All three groups are off to a good start on quite different projects:
- Logistic Regression and Image Recognition
- Nearest Neighbors and Recommender Systems
- Game playing
Looking ahead to this week, here's where you should be spending your time.
All you of you have found example code of various sorts illustrating your problem. By looking at those examples, you should be able to use jupyter to produce an introduction to your data and the problem. This means:
- loading your data into an appropriate format
- displaying examples from your data set
- producing summary statistics on your data as appropriate
- generally getting more comfortable working in this environment
The second goal for this week is to understand the underlying structure of the method you are studying.
Both of the rather advanced references for the course:
- Pattern Recognition and Machine Learning by Christopher Bishop
- The elements of statistical learning by Hastie, Tibshirani, and Friedman
contain treatments of Logistic Regression and Nearest Neighbor methods. However, there are many other resources and more elementary books on statistics may have more accessible introductions.

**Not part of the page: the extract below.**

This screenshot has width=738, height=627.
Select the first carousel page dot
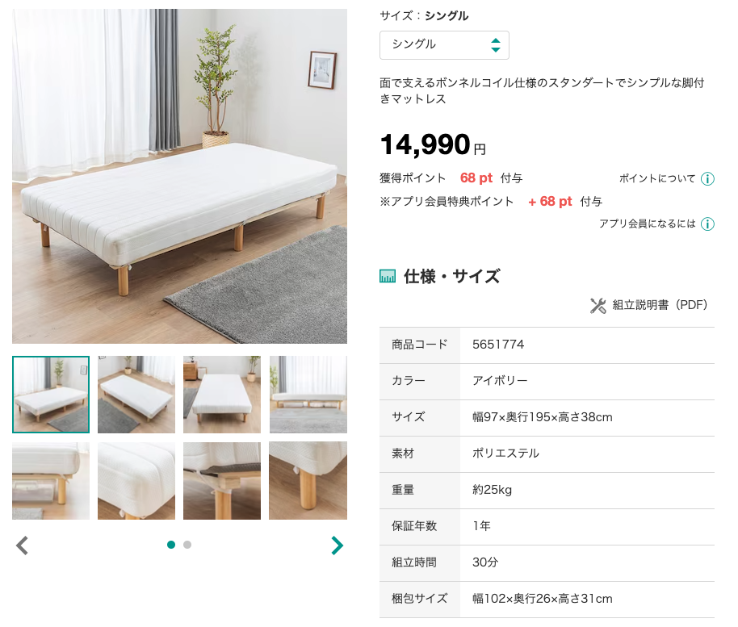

Particularly important for this goal is:
- to clarify any underlying assumptions that your method makes about how the data is distirbuted;
- to get a sense of practical limitations of your method (how much space, time and so on are involved in using it).
Each group will make a progress report on Monday 2/10, following the standard rules:
- no more than 15 minutes per group,
- everybody talks.
In addition, this week I plan to do some talking on Wednesday 2/5 and Friday 2/7 about some important fundamentals:
- the curse of dimensionality
- the bias/variance tradeoff and overfitting
- evaluating a classifier (false positives and negatives, precision and recall).